Screenshot grounding data:
━━━━━━━━━━━━━━━━━━━━
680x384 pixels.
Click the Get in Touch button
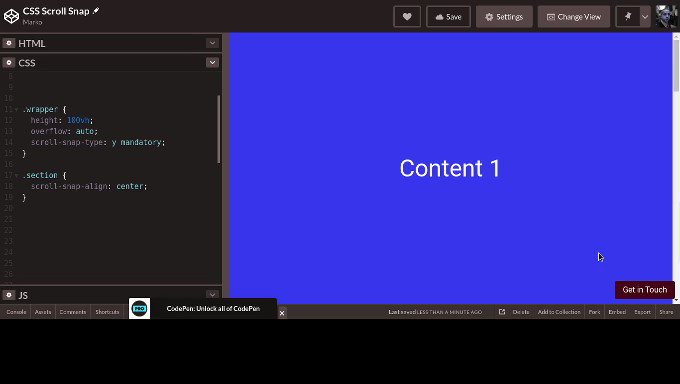[x=644, y=289]
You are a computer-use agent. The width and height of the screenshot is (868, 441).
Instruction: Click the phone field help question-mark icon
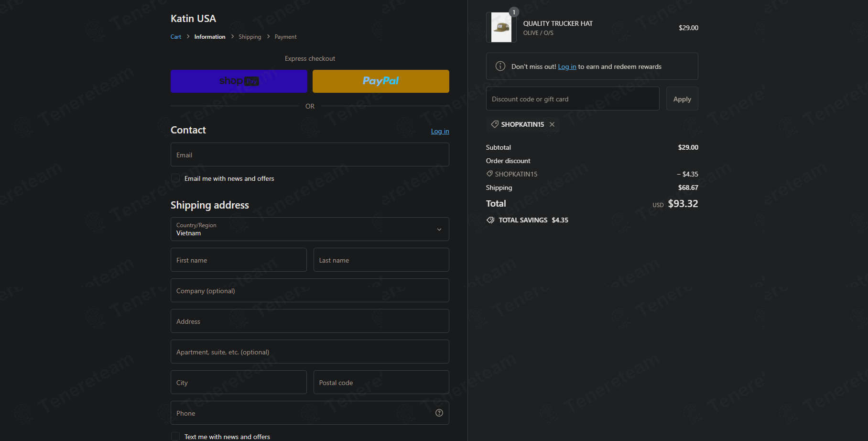pos(439,413)
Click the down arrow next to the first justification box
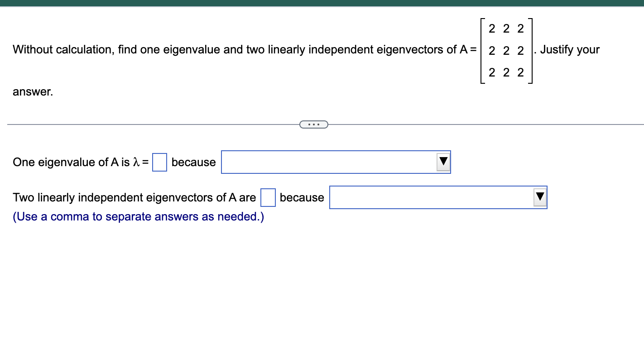This screenshot has height=354, width=644. (x=443, y=162)
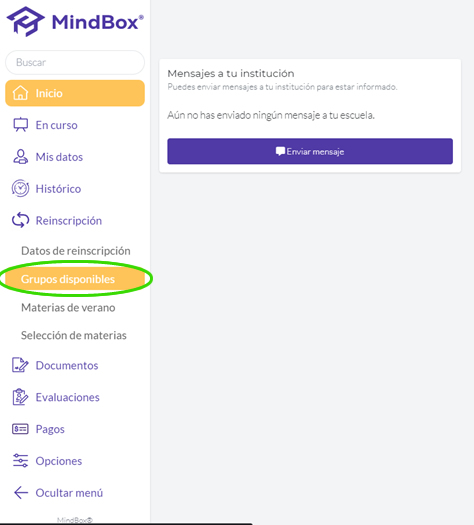474x525 pixels.
Task: Click the Ocultar menú back arrow
Action: click(21, 493)
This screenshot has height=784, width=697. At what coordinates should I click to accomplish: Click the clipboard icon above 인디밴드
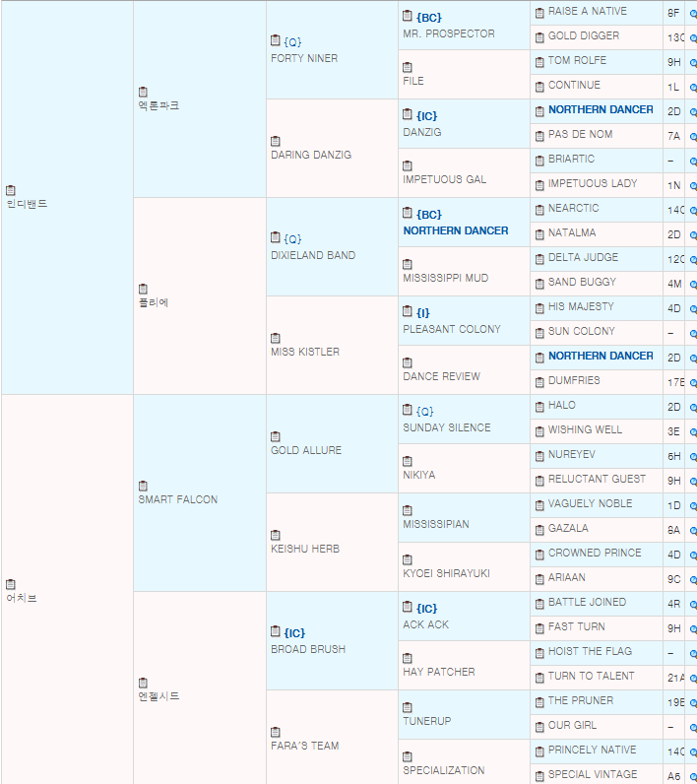[x=11, y=190]
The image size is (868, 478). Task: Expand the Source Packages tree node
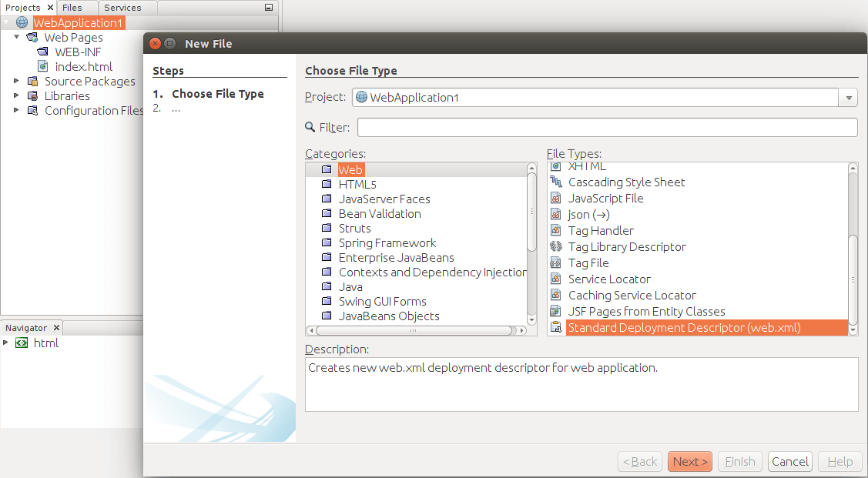[x=17, y=81]
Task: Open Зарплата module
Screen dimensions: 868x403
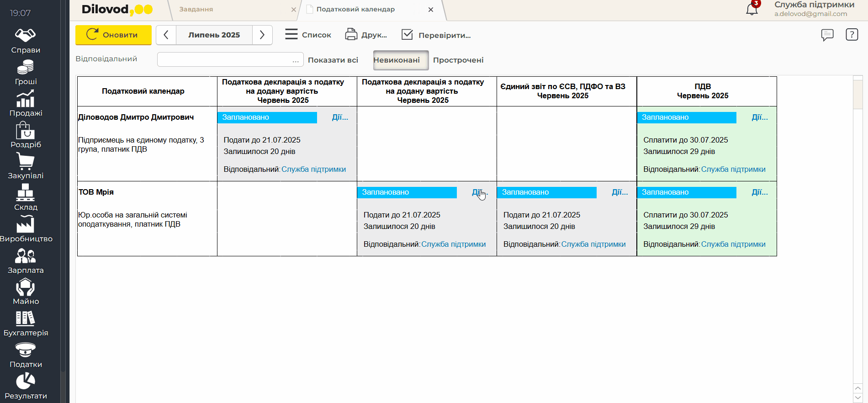Action: tap(26, 261)
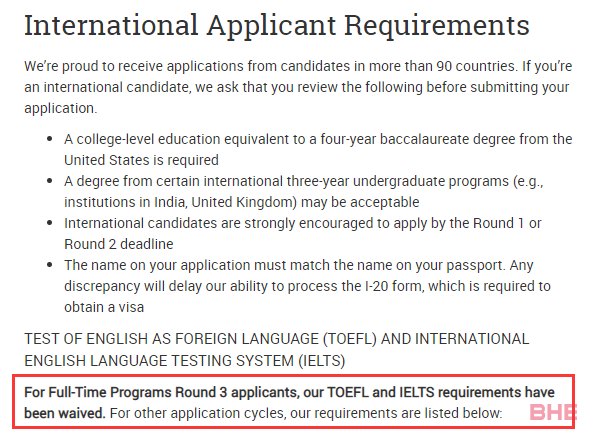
━━━━━━━━━━━━━━━━━━━━
• **ACTIVITY**: Please reproduce the data above word for word, skipping all images.

• **EXERCISE OUTPUT**:
680x384 pixels.
Click the Get in Touch button
[x=644, y=289]
You are a computer-use agent. The width and height of the screenshot is (868, 441).
Instruction: Click the phone field help question-mark icon
pos(439,413)
Click the down arrow next to the first justification box
This screenshot has height=354, width=644. (x=443, y=162)
474x525 pixels.
Task: Click the Ocultar menú back arrow
Action: click(21, 493)
This screenshot has height=784, width=697. At what coordinates should I click to accomplish: Click the clipboard icon above 인디밴드
[x=11, y=190]
The image size is (868, 478). Task: Expand the Source Packages tree node
[x=17, y=81]
Task: Open Зарплата module
Screen dimensions: 868x403
Action: tap(26, 261)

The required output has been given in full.